Best and worst trades: Depending on their winning trade %, it is important that your signal provider doesn’t let their losers get out of hand too much. If they do, you should verify how long they let their best winning trades run. If they have a habit of letting their losers run for long and cut their winners short, that’s a bad sign.
Maximum consecutive wins and maximum consecutive losses: Although some traders appear to have long streaks of winning trades, that number can possibly be inflated by a split position (for example, instead of entering a position of 0.10 lot, the signal provider would enter 10 positions of 0.01 lot to scale the profits). These 10 different positions would count as 10 winners if they all hit their profit target. You should verify how to trader splits their position in the “Trading history”.

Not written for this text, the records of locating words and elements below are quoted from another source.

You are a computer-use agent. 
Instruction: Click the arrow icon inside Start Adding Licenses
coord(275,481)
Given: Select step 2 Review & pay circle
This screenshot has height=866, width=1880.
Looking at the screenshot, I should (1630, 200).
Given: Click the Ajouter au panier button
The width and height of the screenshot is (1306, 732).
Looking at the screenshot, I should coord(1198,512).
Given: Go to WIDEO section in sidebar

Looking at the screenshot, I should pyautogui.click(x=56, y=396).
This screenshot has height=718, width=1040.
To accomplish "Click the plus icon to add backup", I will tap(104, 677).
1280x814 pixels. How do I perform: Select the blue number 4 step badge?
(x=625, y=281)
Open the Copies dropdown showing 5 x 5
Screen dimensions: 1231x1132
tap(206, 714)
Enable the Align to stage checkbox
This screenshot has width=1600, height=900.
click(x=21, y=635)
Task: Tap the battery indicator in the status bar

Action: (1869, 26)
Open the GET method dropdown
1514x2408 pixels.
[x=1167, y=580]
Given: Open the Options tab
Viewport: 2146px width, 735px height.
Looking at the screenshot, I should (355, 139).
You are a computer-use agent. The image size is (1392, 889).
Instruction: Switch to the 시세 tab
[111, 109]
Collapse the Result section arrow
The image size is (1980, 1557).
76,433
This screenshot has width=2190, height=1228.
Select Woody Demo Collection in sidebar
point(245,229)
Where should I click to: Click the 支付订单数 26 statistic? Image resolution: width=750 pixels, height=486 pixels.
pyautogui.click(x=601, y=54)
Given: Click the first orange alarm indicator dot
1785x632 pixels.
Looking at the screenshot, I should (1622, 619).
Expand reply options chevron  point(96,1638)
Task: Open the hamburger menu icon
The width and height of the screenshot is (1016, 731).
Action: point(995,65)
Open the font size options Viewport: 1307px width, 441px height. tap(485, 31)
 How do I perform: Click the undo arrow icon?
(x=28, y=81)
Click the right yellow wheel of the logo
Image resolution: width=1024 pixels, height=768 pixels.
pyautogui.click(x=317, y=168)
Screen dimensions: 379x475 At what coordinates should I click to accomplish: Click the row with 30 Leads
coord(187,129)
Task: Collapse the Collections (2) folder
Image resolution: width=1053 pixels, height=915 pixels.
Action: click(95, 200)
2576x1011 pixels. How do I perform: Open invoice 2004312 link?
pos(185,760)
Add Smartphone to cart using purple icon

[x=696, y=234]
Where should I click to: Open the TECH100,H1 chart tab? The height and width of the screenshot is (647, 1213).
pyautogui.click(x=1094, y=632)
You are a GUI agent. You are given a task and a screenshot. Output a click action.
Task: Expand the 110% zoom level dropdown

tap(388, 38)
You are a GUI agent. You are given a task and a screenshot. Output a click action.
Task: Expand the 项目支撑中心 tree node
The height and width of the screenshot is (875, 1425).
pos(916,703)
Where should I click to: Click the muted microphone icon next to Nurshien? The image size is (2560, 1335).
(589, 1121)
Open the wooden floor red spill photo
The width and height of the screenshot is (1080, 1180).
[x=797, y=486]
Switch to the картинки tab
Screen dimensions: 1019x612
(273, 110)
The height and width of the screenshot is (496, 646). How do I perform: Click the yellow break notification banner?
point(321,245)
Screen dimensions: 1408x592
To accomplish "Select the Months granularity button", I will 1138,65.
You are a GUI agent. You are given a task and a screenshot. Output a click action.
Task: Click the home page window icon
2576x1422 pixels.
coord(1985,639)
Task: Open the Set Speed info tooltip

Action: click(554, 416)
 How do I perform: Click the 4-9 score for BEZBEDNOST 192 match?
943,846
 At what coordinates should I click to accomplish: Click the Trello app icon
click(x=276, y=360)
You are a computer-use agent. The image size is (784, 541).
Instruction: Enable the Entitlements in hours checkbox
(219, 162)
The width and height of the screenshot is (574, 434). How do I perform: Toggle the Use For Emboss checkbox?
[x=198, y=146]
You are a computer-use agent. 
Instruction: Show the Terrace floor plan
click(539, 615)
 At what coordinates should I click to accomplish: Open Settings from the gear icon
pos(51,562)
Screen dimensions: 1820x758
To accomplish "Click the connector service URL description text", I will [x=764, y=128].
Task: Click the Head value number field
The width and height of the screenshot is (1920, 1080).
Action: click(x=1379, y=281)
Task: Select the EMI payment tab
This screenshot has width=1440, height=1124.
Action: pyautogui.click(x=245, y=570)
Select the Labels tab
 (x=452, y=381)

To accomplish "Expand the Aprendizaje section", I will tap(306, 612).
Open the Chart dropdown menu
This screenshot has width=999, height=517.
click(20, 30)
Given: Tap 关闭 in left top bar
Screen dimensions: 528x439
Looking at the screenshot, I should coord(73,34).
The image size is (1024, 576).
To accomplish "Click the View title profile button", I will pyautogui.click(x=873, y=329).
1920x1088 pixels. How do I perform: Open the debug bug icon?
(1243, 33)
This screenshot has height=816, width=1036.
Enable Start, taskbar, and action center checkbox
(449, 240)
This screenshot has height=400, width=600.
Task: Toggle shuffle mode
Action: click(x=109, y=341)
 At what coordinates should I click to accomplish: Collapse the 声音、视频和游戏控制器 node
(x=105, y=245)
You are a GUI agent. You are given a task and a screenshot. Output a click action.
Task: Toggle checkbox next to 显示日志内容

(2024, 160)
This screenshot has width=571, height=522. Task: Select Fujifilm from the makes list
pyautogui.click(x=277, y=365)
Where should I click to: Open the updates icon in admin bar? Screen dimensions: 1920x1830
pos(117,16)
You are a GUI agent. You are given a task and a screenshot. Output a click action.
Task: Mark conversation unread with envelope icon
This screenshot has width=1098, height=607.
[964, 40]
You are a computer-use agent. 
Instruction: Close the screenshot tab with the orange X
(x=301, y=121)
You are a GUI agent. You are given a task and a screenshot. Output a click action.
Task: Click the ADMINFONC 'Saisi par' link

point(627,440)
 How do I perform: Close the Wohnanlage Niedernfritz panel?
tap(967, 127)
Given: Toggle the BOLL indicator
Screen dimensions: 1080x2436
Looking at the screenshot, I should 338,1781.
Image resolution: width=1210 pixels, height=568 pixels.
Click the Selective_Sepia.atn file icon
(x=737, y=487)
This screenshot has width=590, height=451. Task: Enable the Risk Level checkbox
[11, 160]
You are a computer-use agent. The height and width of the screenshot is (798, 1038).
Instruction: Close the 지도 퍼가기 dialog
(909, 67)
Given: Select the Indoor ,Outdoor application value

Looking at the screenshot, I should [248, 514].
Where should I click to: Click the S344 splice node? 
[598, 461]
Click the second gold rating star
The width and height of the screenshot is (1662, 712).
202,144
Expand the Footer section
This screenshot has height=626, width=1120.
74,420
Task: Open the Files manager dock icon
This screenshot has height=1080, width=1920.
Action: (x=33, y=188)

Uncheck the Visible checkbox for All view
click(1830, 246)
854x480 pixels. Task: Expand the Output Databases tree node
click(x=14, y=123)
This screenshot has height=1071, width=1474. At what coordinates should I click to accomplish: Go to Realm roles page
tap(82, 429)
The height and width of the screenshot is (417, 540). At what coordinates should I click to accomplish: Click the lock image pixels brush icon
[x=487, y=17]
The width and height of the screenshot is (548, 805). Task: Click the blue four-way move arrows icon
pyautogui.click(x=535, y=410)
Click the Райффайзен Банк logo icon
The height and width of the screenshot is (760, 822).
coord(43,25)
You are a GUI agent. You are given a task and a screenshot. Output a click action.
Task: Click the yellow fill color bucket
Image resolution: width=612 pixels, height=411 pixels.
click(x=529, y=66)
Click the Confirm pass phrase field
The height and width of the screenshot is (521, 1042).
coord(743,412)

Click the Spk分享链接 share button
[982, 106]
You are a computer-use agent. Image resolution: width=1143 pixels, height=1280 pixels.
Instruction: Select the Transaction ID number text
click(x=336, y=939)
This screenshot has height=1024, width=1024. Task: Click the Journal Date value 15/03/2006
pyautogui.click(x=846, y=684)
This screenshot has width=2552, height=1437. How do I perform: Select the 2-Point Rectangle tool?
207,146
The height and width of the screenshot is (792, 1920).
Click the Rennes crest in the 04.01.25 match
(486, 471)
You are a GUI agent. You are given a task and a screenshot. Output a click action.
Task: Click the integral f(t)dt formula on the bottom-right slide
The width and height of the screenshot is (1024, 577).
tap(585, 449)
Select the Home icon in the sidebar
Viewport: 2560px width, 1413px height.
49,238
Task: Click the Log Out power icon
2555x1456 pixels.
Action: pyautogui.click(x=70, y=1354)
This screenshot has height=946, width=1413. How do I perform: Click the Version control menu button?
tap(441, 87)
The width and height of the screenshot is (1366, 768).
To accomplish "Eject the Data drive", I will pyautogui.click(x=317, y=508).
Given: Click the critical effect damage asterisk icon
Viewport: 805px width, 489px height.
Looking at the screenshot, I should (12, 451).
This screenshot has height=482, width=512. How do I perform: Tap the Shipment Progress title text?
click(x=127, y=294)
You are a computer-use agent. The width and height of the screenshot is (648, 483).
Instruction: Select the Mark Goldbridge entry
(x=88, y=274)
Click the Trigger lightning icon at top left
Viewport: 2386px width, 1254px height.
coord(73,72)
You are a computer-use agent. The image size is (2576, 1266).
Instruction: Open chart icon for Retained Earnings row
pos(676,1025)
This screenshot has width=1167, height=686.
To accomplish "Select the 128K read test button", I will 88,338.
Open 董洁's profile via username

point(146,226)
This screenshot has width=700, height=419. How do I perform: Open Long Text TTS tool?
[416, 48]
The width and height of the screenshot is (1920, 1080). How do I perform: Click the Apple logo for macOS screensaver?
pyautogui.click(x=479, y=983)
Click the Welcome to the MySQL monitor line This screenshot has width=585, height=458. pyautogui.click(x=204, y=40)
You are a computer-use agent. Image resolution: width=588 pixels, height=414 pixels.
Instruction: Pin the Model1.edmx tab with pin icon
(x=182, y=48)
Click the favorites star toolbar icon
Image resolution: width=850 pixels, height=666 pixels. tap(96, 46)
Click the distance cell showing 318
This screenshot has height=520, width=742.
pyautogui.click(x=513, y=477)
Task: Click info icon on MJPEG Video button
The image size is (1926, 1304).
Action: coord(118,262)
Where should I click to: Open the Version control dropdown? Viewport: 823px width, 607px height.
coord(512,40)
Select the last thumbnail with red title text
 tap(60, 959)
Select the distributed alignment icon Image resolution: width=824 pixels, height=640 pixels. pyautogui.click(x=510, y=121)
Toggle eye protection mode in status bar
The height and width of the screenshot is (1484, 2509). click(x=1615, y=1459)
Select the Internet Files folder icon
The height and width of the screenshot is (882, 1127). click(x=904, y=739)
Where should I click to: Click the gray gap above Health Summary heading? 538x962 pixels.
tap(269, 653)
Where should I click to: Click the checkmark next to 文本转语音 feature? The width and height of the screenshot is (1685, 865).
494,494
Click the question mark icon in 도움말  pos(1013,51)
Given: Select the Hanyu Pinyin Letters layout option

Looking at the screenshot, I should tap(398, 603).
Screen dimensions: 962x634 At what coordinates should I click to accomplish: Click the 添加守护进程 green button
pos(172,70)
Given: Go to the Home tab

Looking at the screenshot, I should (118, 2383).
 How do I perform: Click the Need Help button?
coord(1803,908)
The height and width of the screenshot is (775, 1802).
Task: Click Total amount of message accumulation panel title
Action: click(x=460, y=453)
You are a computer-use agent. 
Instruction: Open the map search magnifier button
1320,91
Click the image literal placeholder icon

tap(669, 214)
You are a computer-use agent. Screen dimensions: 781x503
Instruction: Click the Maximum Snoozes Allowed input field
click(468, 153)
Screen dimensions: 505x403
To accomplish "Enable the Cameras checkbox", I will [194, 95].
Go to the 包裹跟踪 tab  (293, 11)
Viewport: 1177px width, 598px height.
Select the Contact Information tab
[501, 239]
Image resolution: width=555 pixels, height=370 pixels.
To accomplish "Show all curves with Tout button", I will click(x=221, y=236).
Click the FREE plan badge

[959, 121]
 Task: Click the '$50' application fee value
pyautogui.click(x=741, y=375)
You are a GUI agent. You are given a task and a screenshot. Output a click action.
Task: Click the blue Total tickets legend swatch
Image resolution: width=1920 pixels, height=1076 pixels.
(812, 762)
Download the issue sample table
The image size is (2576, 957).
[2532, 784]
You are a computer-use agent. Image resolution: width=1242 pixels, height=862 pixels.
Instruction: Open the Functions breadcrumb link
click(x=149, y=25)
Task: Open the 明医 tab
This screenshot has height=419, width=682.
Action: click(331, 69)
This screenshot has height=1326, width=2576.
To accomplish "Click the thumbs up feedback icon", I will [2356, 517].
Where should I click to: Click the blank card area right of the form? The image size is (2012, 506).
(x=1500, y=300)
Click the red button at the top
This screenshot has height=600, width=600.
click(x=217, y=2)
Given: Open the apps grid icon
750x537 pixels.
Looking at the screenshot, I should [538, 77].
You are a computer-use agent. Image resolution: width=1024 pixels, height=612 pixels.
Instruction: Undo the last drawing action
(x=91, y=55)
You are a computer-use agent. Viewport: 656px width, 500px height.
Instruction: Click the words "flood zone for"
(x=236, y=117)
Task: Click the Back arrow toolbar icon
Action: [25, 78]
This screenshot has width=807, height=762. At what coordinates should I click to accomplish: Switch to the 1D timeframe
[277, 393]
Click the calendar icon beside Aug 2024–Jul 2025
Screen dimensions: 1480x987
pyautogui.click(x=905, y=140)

You should also verify what kind of gain or loss these consecutive trades brought. If the trader gains $300 with their 100 winners in a row but loses $400 with their 6 consecutives losing trades, maybe this statistic should be taken with a grain of salt and does not represent the competence of the trader.
Winning Percentage and Average Profits/Loss: This is one of the most important statistics. How often do they win, and what is their risk/profit ratio. In this example, the trader has a 87.50% winning rate and a 2:1 risk/profit ratio, which is good. They would need a winning rate of a bit over 66% to break even.
Trades per week: The more they trade, the less likely they are to have long term drawdowns. In this case, 87.50% winning rate combined with 8 trades being taken every week can tell you that their drawdowns are going to be short lived; the growth curve of this trader is the second example I provided.
Another important number is account age. You can see this at the top of the portfolio page, showed in weeks. This is important because short term account – no matter how good the other statistic can be – could gain all that by pure luck via several good trades. On the other hand, maintaining steady profit for 12 weeks or more will need solid consistency from the trader’s part.